Inspite of such resentment Obasanjo is very unlikely to sign the bill. In which case it will only become law if his veto’s over-ridden by the National Assembly. With the majority of the 36 states in the country being non-oil producing--only nine states produce the stuff, and fewer still have oil onshore, something which gives a state the clout to demand for a share of the oil off their shores non-oil -- this legislative over-ride of the president’s veto is very unlikely.

 

The resentment against Obasanjo may therefore persist right up to the election period. That should give Buhari some edge in the contest for the votes in the region.
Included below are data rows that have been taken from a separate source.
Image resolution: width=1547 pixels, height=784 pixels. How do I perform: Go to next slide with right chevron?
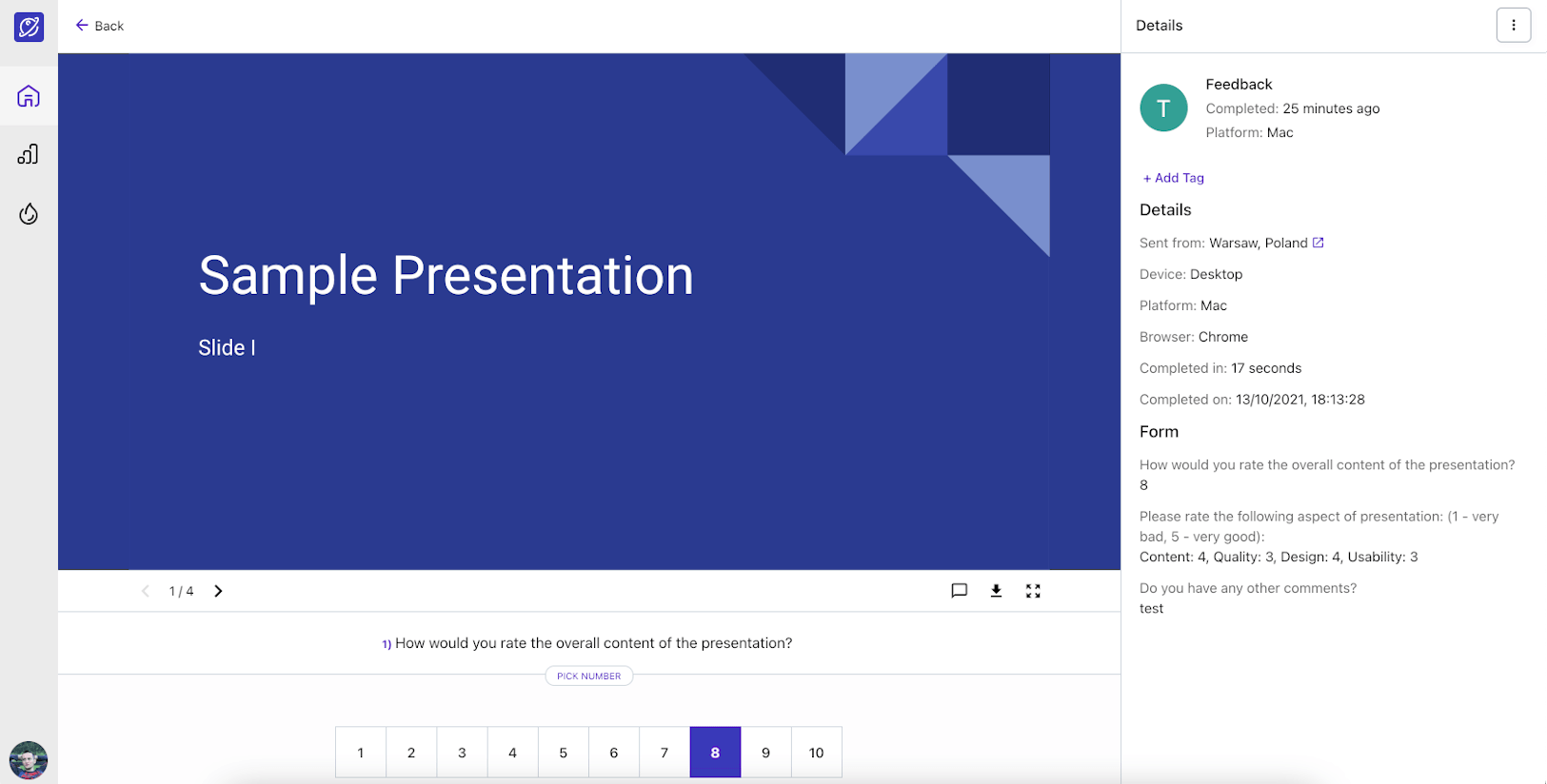click(x=218, y=591)
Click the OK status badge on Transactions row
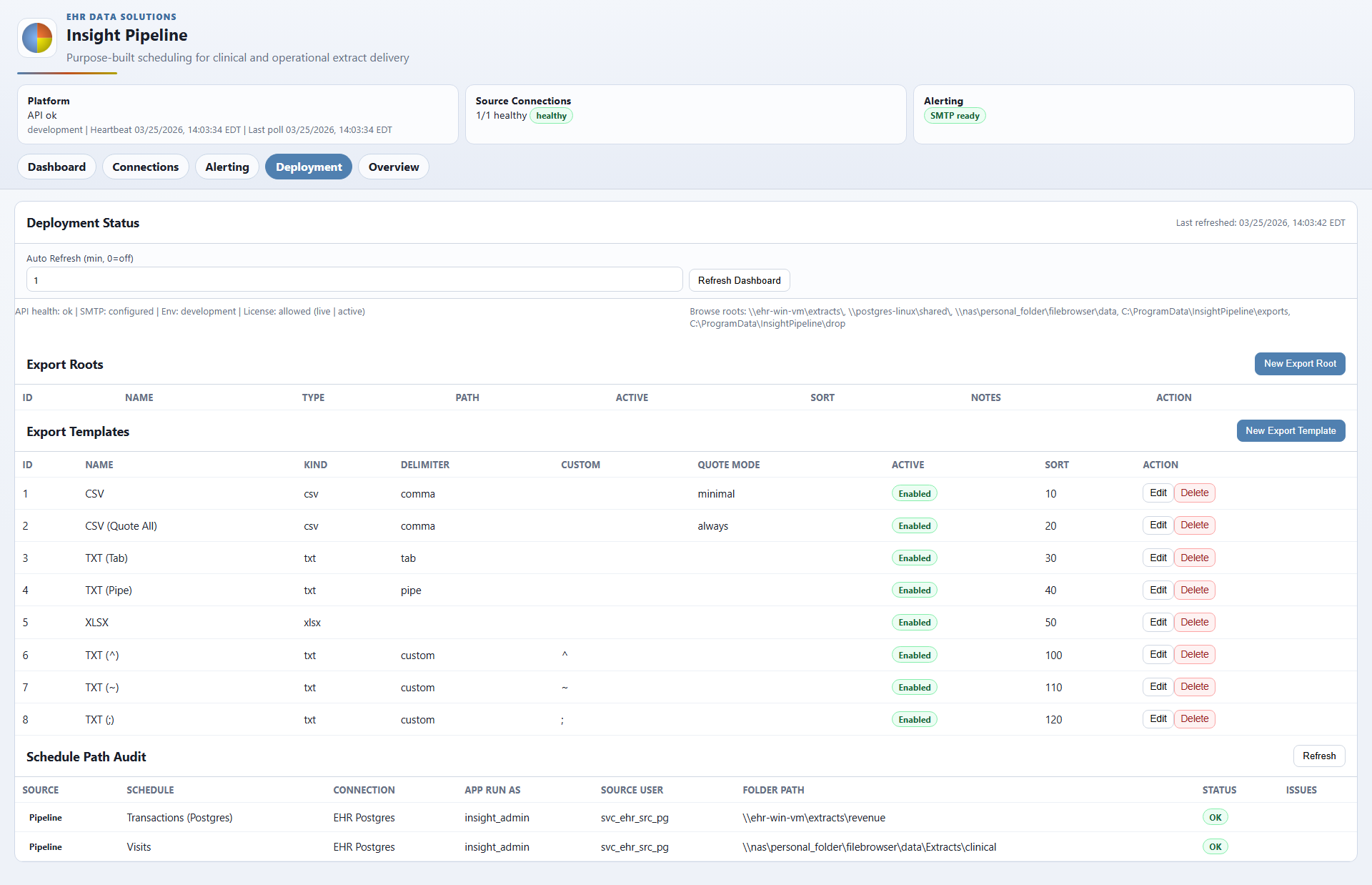The height and width of the screenshot is (885, 1372). click(x=1216, y=817)
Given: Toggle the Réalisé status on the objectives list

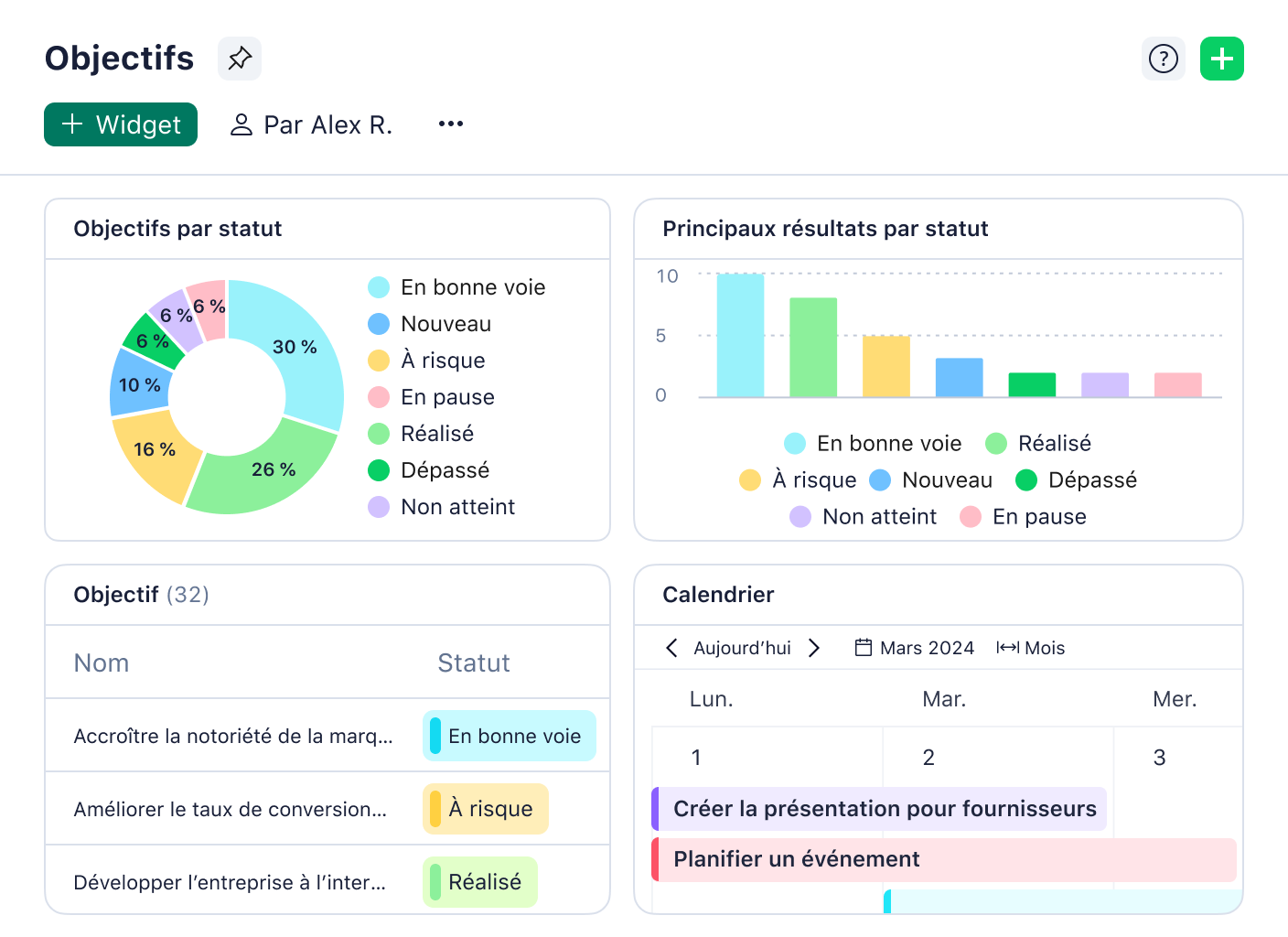Looking at the screenshot, I should click(x=479, y=881).
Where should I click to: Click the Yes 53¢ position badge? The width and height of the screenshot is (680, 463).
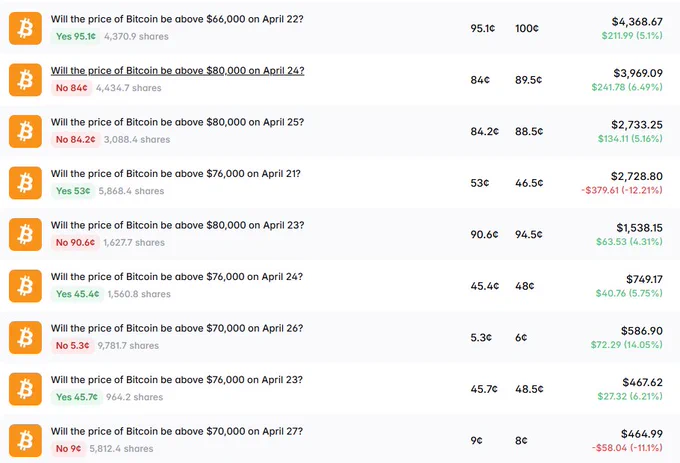click(x=73, y=191)
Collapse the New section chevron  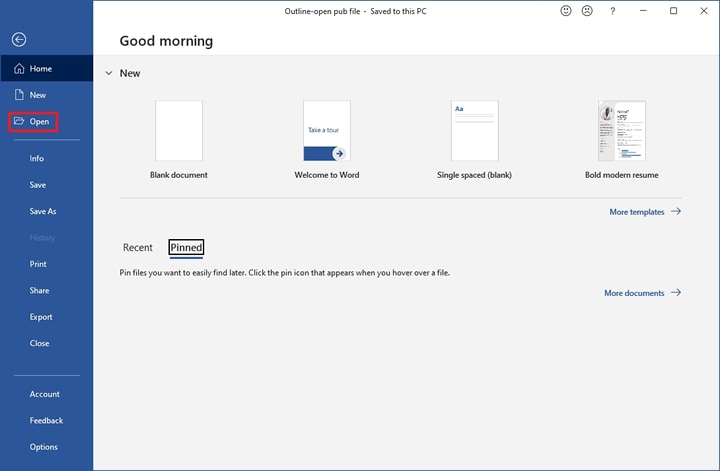point(108,73)
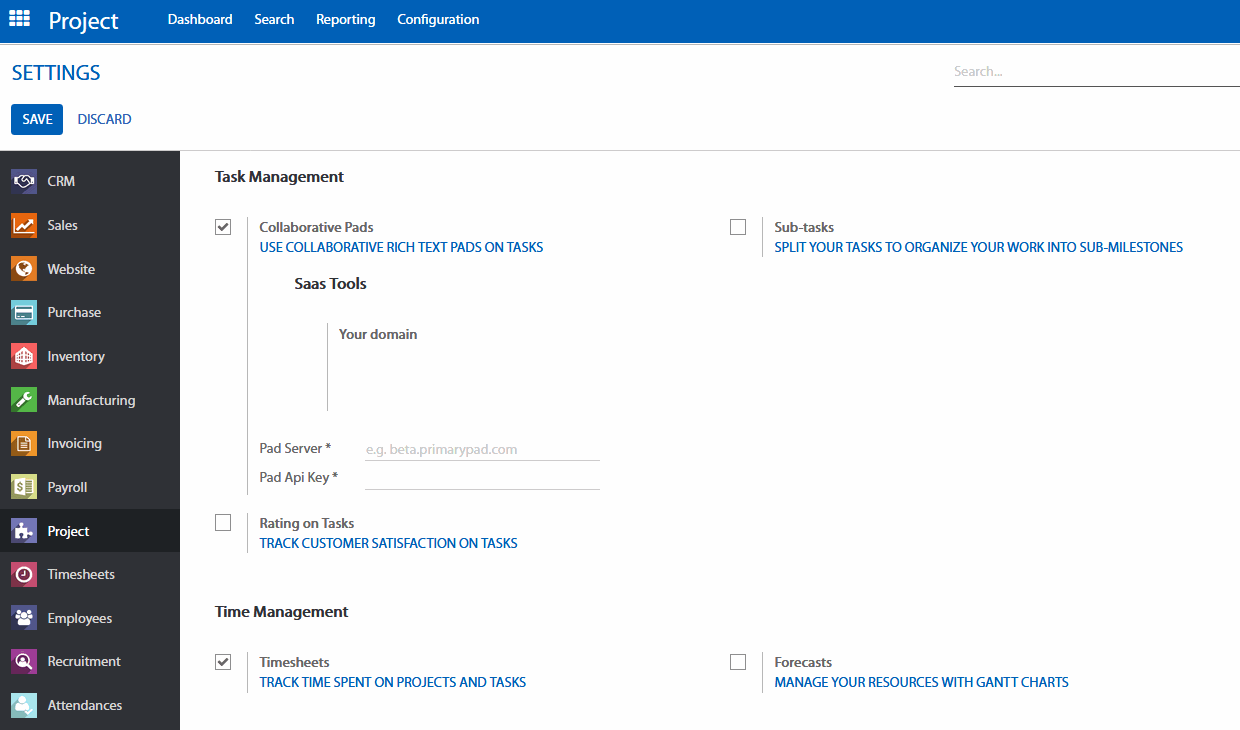Open the apps grid menu icon
1240x730 pixels.
tap(19, 19)
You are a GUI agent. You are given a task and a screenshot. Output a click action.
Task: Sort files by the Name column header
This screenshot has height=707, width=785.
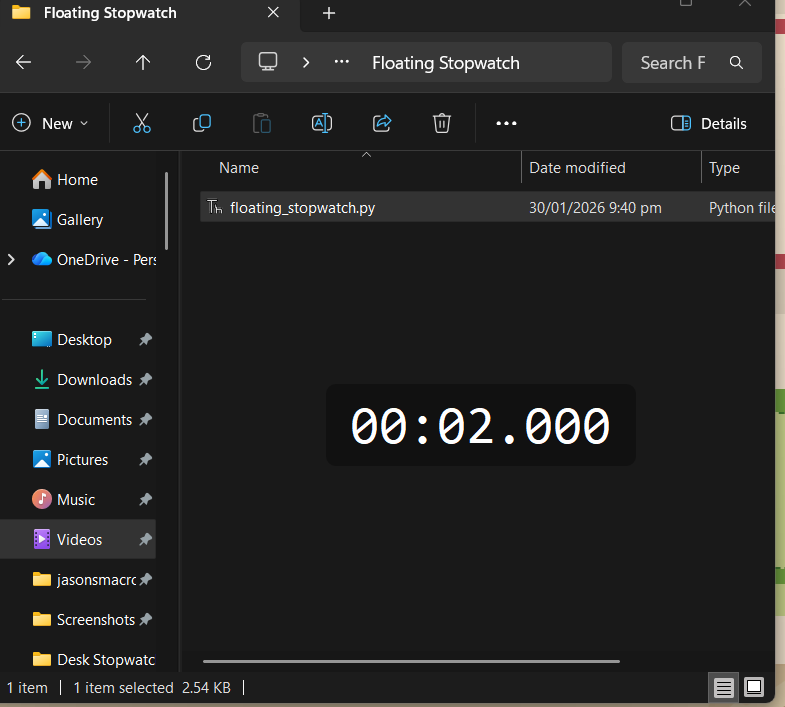click(239, 168)
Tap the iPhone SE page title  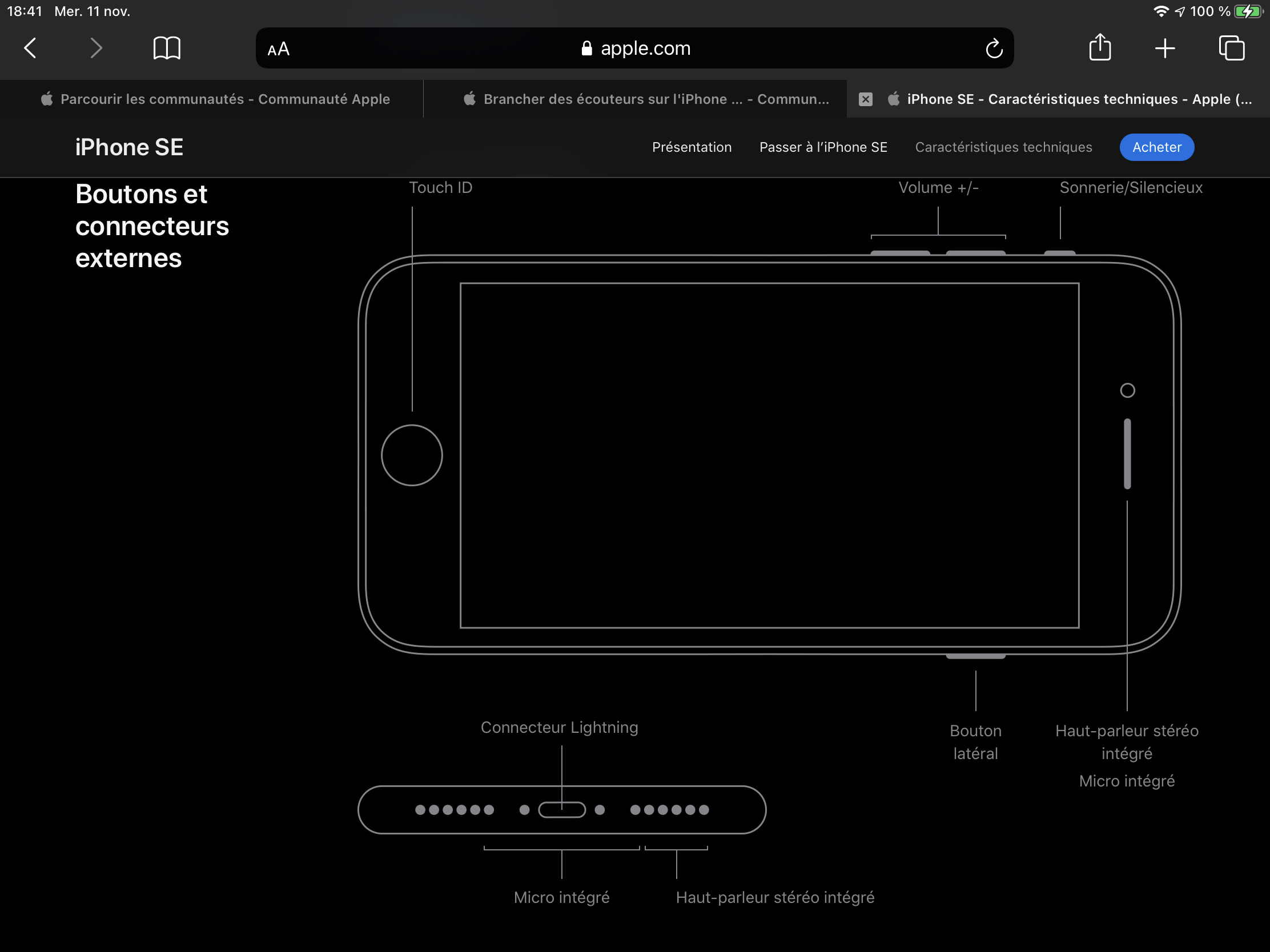tap(129, 147)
Even then it will not be an easy win for Buhari because his own region too does not support the abrogation of the distinction between onshore and offshore oil.

 

Apart from the religious and other primordial considerations that give Buhari a good chance to beat Obasanjo, Buhari’s supporters can also cite his record in office as head of state and as Chairman of PTF as good reasons why Nigerians should elect their man. They can point at the fact that in 20 months as head of state, Buhari brought a large measure of sanity and discipline to a nation which was already notorious for its corruption and lawlessness. They could also argue that his management of PTF’s funds was much more prudent and transparent than Obasanjo’s. They can argue, with good reason, that the PTF under Buhari made a far more positive impact on the lives of ordinary Nigerians with its allocation of about 200 billion Naira spread over four years, than Obasanjo’s government did with its income of over one trillion Naira in under four years.

 

Inspite of all this, however, there are many who do not believe Buhari has the ghost of a chance against Obasanjo, mainly because the incumbency factor going for Obasanjo and also because of Buhari’s image of an Islamic extremist and a Northern irredentist. These are images which the ruling party and the presidency, have, naturally, been only too keen to exploit.

 

Of these two factors, Buhari’s men are more worried about the incumbency factor. They fear that the government may manipulate the electoral commission, the police, the intelligence outfits and even the army, if the presidency senses that the popular will is going in the opposite direction.

 

These fears are not entirely unfounded. On several occasions such as the registration of new parties, the commission’s interventions in intra-party squabbles in the opposition parties, the compiling of the voters’ register and the sequencing of the general elections in March and April l. the commission had towed the government’s and the PDP’s line. Second, the police, the army intelligence, and even the civilian intelligence outfit, are all headed by southerners, specifically by Obasanjo’s kith, except for the external National Intelligence Agency.

 

A third factor in Buhari’s disfavour is the recent ruling by the Supreme Court. allowing civil servants to participate actively in party politics. This judgment clearly favours the PDP which controls the central government, 21 states out of 36, and over 470 local governments out of the 774. It is not difficult to image the PDP using the court ruling to beat civil servants into lining up behind it.

 

Given the foregoing, chances are the forthcoming elections will be bitterly fought.. The extent of the bitterness, however, will, no doubt, depend on Obasanjo’s commitment to a peaceful, free and fair election, similar to his commitment some odd 24 years ago when he was military head of state. The way he fought tooth and nail to clinch his party’s presidential ticket hardly suggests that he still has such a commitment.